Avec « Lux », Rosalía réinvente la pop
Vendredi 7 novembre, la chanteuse espagnole Rosalía a sorti son quatrième album intitulé « Lux », du latin « lumière ». 3 ans après « Motomami », son précédent album très personnel aux influences reggaeton et latine, la star de la pop revient avec un projet ambitieux, différent, présenté comme une ode au divin, au mystique et à la religion.
Depuis l’annonce de sa sortie le 20 octobre et la découverte de sa pochette dans plusieurs villes mondiales, l’album « Lux » était un des projets les plus attendus de cette fin d’année 2025. Après un premier single et un clip intrigant et déroutant, sorti le 27 octobre, la chanteuse catalane Rosalía revient dans nos oreilles avec 15 titres puissants et marque son grand retour dans la pop.
Un projet audacieux
À l’annonce de sa sortie, le projet « Lux » pouvait paraître un peu trop audacieux et très différent de ce que la chanteuse avait proposé par le passé. En effet, ses précédents albums abordaient des sujets universels comme l’amour, l’estime de soi, l’isolement ou la famille. Inspirés de l’enfance de la chanteuse passant par le flamenco, la bachata, mais aussi le reggae ou l’électro généralement accompagnés de chœurs. Avec « Lux », Rosalía casse les codes en proposant un voyage musical à la gloire du divin, de la religion et des grandes figures saintes. En proposant un projet à la gloire de Dieu et de la spiritualité, en posant tout de blanc vêtue sur la pochette de l’album, Rosalía contraste avec celle de « Motomami », son précédent projet, sur lequel elle posait nue avec un casque dans des tons noir et rouge. Le diable aurait-il fait place à l’ange ? La quasi-intégralité de l’album a été enregistrée avec l’Orchestre symphonique de Londres, donnant ainsi une profondeur supplémentaire à la dimension sacrée, permettant de faire ressortir les paroles et la voix de la chanteuse. Le choix des instruments met l’accent sur l’aspect mystique, divin, permettant à la chanteuse de rendre hommage à des femmes saintes importantes dont elle s’est inspiré comme Vimala, Jeanne d’Arc ou Olga.
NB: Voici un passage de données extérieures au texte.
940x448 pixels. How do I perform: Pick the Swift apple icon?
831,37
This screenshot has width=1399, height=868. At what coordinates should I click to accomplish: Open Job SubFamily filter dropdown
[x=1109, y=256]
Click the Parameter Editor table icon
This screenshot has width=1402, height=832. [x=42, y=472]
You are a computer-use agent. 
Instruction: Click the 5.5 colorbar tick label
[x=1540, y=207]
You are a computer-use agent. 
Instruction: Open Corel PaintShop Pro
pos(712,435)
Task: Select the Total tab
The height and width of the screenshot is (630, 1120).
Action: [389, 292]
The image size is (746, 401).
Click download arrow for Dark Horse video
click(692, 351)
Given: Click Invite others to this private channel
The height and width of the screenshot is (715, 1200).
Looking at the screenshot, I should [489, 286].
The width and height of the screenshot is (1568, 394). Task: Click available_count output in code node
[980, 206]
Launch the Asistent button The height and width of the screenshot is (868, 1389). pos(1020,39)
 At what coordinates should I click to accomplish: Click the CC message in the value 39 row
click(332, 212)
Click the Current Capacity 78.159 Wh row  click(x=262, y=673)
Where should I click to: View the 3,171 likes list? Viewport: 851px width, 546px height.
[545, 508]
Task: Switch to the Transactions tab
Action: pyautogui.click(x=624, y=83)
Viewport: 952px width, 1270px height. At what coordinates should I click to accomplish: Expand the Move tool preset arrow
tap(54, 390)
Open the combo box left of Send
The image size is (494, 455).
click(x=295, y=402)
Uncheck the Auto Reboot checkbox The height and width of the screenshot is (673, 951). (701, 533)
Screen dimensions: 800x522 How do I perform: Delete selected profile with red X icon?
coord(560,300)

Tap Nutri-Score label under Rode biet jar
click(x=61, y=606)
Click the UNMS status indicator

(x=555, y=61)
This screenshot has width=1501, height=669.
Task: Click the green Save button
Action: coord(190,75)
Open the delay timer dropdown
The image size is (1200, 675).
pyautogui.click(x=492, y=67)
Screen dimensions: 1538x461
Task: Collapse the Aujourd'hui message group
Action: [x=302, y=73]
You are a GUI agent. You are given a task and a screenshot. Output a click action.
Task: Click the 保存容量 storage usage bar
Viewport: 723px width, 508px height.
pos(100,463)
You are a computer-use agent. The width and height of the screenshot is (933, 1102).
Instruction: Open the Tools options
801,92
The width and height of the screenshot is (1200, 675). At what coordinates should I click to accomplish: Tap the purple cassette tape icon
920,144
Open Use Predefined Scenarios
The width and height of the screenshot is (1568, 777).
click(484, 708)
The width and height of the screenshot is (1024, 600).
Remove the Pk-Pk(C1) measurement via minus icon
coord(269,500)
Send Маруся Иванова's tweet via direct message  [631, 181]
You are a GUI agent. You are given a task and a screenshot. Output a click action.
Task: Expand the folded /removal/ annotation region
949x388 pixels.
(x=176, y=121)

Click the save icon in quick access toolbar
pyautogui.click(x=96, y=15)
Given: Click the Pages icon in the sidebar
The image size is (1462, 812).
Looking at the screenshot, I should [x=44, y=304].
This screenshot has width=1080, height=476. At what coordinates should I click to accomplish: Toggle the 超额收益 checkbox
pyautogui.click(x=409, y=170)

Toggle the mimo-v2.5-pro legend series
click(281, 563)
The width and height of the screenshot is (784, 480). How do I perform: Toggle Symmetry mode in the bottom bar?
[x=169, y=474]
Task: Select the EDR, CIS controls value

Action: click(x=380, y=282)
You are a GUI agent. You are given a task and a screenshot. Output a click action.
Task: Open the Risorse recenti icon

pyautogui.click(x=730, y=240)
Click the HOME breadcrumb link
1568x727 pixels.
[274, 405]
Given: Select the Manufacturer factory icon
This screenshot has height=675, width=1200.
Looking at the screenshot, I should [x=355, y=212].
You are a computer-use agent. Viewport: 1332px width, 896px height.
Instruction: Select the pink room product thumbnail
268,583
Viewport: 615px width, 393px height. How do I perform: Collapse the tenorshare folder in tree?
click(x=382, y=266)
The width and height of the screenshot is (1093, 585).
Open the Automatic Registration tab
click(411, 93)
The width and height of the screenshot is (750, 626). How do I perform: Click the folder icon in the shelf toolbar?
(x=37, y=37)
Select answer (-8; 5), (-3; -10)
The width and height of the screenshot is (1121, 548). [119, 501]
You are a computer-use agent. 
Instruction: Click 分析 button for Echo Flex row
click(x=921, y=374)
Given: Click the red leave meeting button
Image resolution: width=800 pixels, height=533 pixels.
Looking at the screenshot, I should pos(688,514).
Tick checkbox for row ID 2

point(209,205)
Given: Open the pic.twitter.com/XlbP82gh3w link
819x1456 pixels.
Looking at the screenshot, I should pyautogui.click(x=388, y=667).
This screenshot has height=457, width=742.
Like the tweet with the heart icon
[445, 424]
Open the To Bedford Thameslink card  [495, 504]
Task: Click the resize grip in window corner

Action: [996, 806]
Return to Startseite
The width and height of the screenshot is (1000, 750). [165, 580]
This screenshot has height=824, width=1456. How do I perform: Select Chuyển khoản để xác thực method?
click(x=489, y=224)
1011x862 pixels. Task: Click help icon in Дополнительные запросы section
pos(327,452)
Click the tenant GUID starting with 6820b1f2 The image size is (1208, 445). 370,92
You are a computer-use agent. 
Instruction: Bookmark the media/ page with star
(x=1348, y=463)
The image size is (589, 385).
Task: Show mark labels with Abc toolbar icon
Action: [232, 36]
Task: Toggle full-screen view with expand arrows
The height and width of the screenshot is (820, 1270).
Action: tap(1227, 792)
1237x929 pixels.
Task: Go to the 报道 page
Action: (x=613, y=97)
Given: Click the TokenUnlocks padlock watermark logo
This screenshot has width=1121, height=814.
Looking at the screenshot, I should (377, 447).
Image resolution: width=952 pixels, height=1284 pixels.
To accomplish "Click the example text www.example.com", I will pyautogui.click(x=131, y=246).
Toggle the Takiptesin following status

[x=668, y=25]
Un album multiculturel et pop
Rosalía qualifie son album de purement pop et a voulu toucher le plus de monde possible. Qu’on soit croyant ou pas, qu’on soit attiré par la spiritualité ou tout le contraire, on ne peut pas rester insensible à la voix angélique de Rosalía. La chanteuse a voulu rendre sa musique accessible. Elle a pris le pari risqué de chanter en plus de dix langues, comme bien sûr l’espagnol, mais aussi l’arabe, le français sur le titre « Sauvignon Blanc », l’allemand ou encore l’italien dans le sublime titre aux sonorités lyriques « Mio Cristo Piange Diamanti ». Elle a expliqué vouloir chanter dans d’autres langues et s’intéresser aux cultures d’autres pays en intégrant cet aspect multiculturel dans son projet. Pour ce qui est des collaborations, elles ne sont pas nombreuses, mais pas moins prestigieuses. De grandes chanteuses de flamenco comme Estrella Morente, Silvia Perez ou encore la chanteuse portugaise Carminho. Sans oublier la célèbre chanteuse pop islandaise Björk avec laquelle Rosalía signe sa deuxième collaboration et le single de son album « Berghain », véritable opéra grandiose. Si ce projet pouvait inquiéter ses fans qui appréhendent le changement de direction artistique de la chanteuse et ses prises de risques, ils ont vite été rassurés en retrouvant une Rosalía plus authentique qu’elle ne l’a jamais été dans un univers certes différent de ce dont ils étaient habitués, mais qui n’en reste pas moins sublime, mystique et envoûtant. En résumé, avec « Lux », Rosalía se réinvente, se révèle, casse les codes, nous enchante et continue sur la lancée de ses précédents albums en rendant la pop meilleure.